During her performing career, Lack played the "Baron Deurbroucq" violin, made in 1727 by Antonio Stradivari. Her bow was crafted by François Tourte. The violin's current official owner is listed as an anonymous private collector. However, the instrument is actively played by the renowned Dutch violinist Janine Jansen, who uses it on loan from Beare's International Violin Society.

==Personal==
Lack was married to Ralph Eichhorn, a gastroenterologist, from 1947 until his death in 2014. She did not use her married name, Eichhorn, professionally. Lack had a daughter, a son, and several grandchildren. She was an active advocate for animal welfare.
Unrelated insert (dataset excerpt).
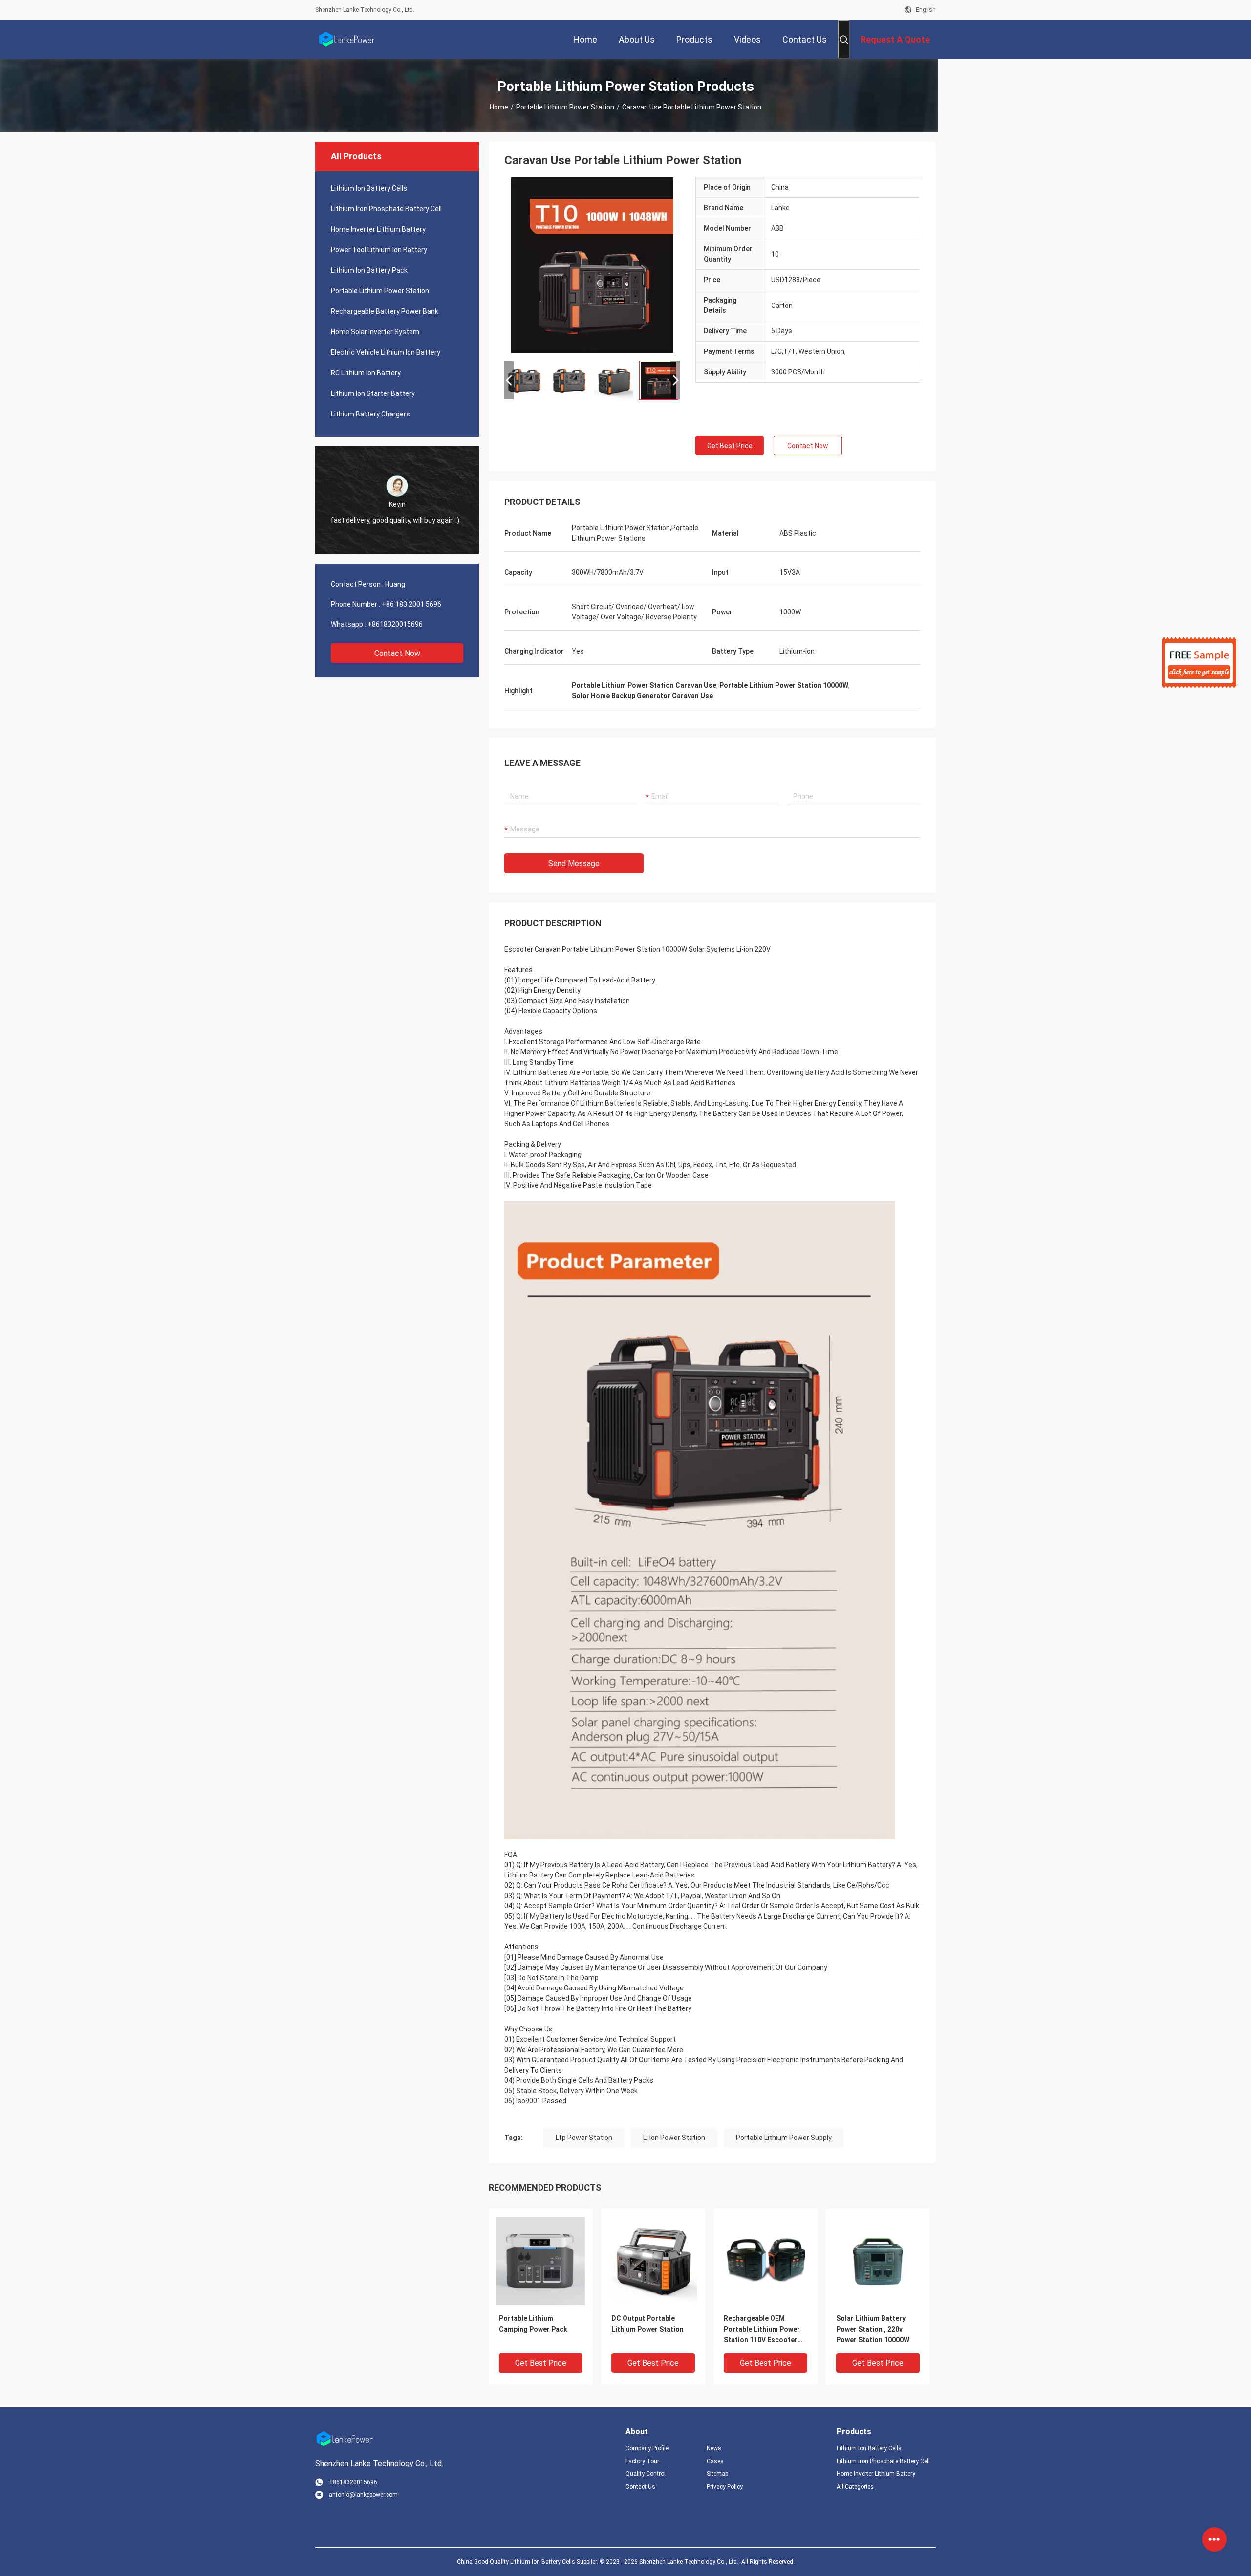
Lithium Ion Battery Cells (369, 188)
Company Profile (647, 2448)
She died in Houston on August 20, 2017, aged 95.

==Selected discography==
- Prokofiev: Violin Concerto No. 2 in G minor. RCA MARH 2314. (1940s?)
- Violin Sonatas by Copland and Hindemith. With Leonid Hambro, piano. Allegro AL 33; reissued as Allegro LEG 9001. (1950)
- Sonatas by Tartini and Corelli. With Fernando Valenti, harpsichord. Allegro AL 94. (1950)
- Schubert: Sonata in A major. With Leonid Hambro, piano. Allegro AL 22; Allegro Elite 4042. (1951)
- Mendelssohn: Violin Concerto in E minor, Op. 64. With the New York Philharmonic (billed as the Stadium Symphony Orchestra). Music Appreciation MAR 92; reissued as World Record Club T-5 (1953? [original release])
- Jacobi: Ballade for Violin and Piano; String Quartet No. 3. With Irene Jacobi, piano, and Lyric Art Quartet. CRI 146; remastered and re-released on CRI CD703. (1961; re-release 1995)
- Violin Concertos by Shostakovich and Szymanowski. With the Berlin Symphony Orchestra. Vox Cum Laude D-VCL 9008 and VCS 9008; also MMG MCD 10013. (recorded 1980; released 1981)
- Szymanowski: Concerto No. 2 and Sonata, Op. 9. With Berlin Symphony Orchestra and Albert Hirsh, piano. Vox Cum Laude VCL-9061; VCS-9061. (recorded 1980, 1982; released 1984)
- Sonatas for Violin and Piano by Corigliano, Diamond, Lees, and Mennin. With Albert Hirsh, piano, and Barry Snyder, piano. Bay Cities CD BCD 1018. (1990)
- Martinů: The Violin Sonatas. With Timothy Hester, piano, and Leon Spierer, violin. Centaur CRC 2276. (recorded 1993; released 1996)
- Horvit: "Aleinu"; Fantasy ("The Daughters of Jerusalem") for Violin and Orchestra. With University of Houston Moores School of Music Chorale and Symphony Orchestra. Albany Troy 265 CD. (1997). The Fantasy was dedicated to Lack, who premiered the work in 1996.